Roasted Brussels Sprouts

Roasted Brussels Sprouts 

From Ina Garten

Brussels sprout season excites me.  A lot.  If this puts me in the minority I think it’s largely because the majority hasn’t tried Ina Garten’s roasted Brussels sprouts recipe.  In her description she talks about salting them heavily and eating them like french fries.  That sounds like a crazy comparison, but it’s really not once you taste them.  Done right, these sprouts are crunchy and salty on the outside and buttery smooth on the inside.  I’ve been known to eat whole baking sheets of them in leui of dinner when John is out of town.

However, in the interest of full disclosure, I should admit that John likes, but does not love, this recipe.  His brother, who happens to be an excellent cook, makes a Brussels sprouts dish that includes bacon, and John reminds me every time we have these that bacon makes everything better.  One day maybe we’ll steal that recipe for the blog, but until then, try these.  I promise you [probably] won’t be disappointed!
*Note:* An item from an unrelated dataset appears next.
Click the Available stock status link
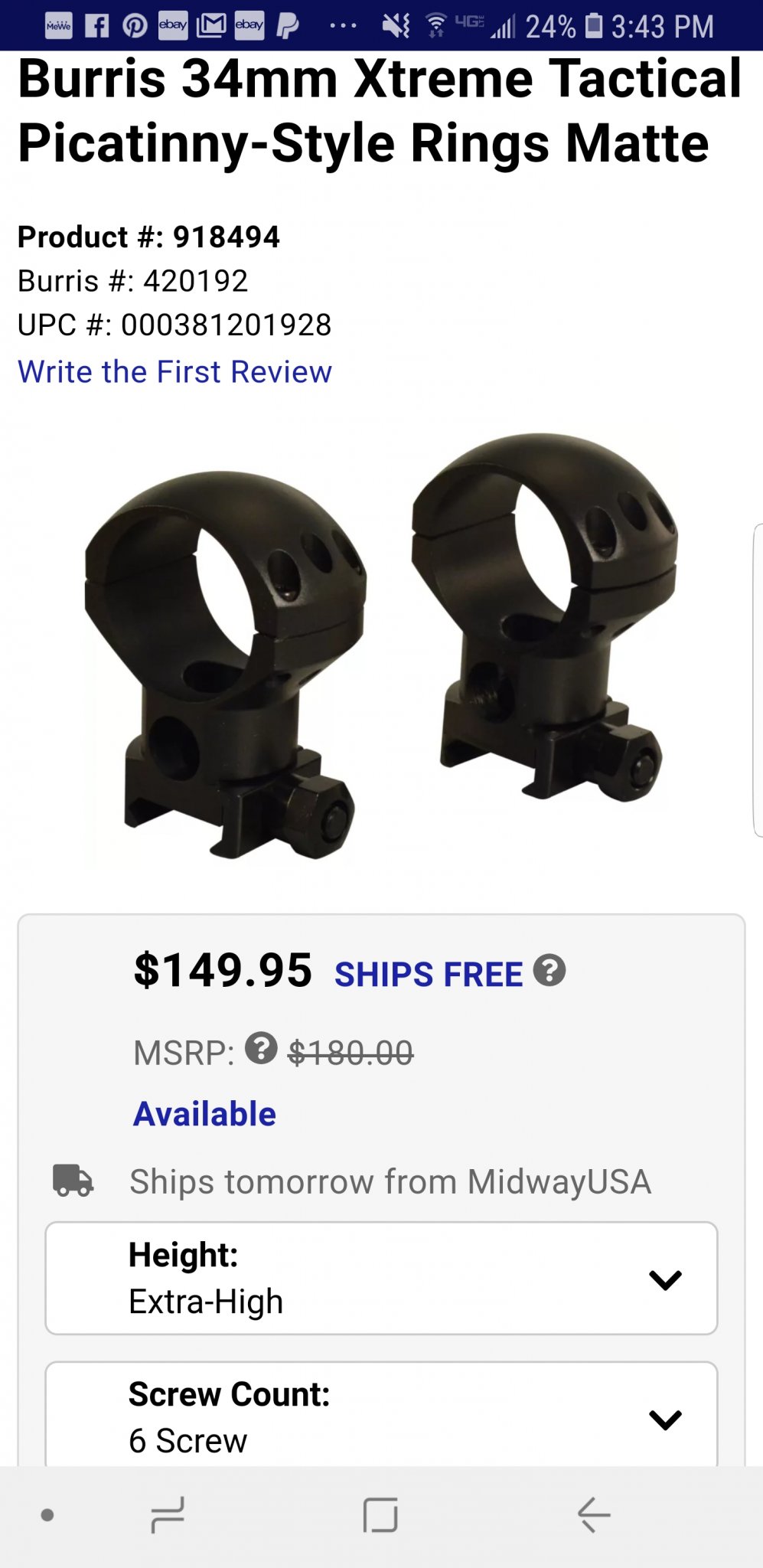 (x=204, y=1113)
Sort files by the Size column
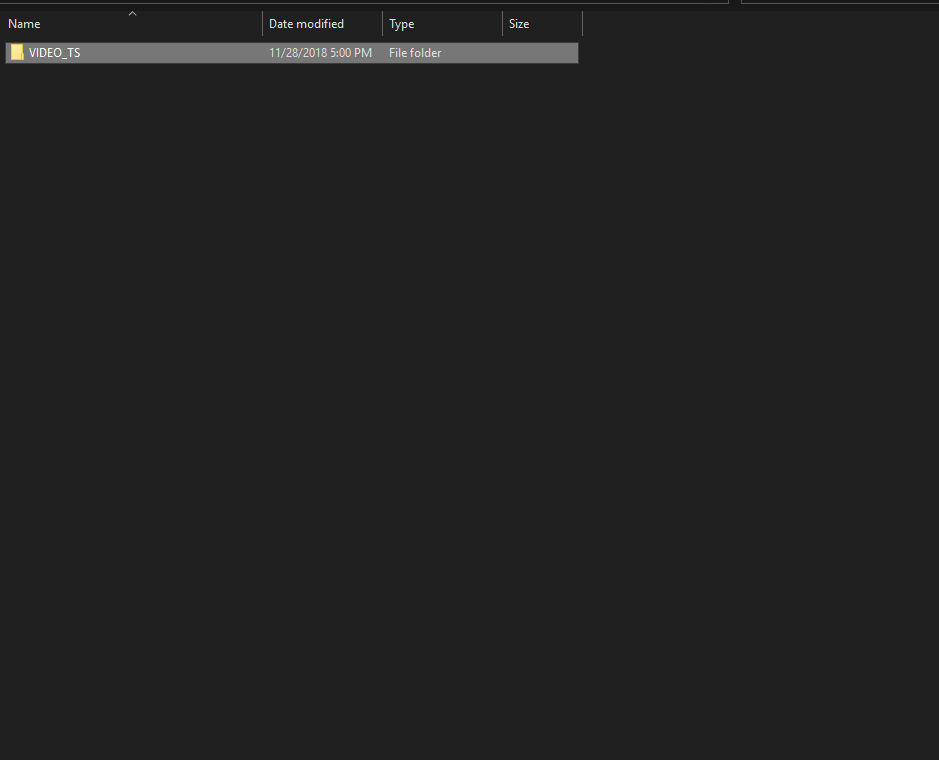The width and height of the screenshot is (939, 760). click(519, 23)
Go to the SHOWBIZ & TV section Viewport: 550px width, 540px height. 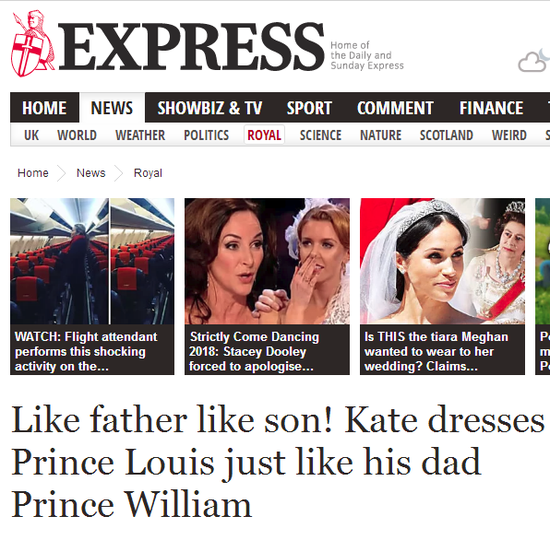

  • 1 1/2 lb Brussels sprouts
  • 3 Tbsp olive oil
  • 3/4 tsp coarse salt, plus more to taste
  • 1/2 tsp pepper


  1. Preheat oven to 400 degrees.
  2. Cut off brown stem ends of Brussels sprouts and pull off any yellow outer leaves.
  3. In a large bowl toss Brussels sprouts, oil, 3/4 tsp salt, and pepper.
  4. Pour them onto a sheet pan and roast for 35-40 minutes, shaking the pan every 10-15 minutes so that they brown evenly.
  5. Once crispy (almost burnt looking on the outside), remove from oven and toss with additional coarse salt, to taste.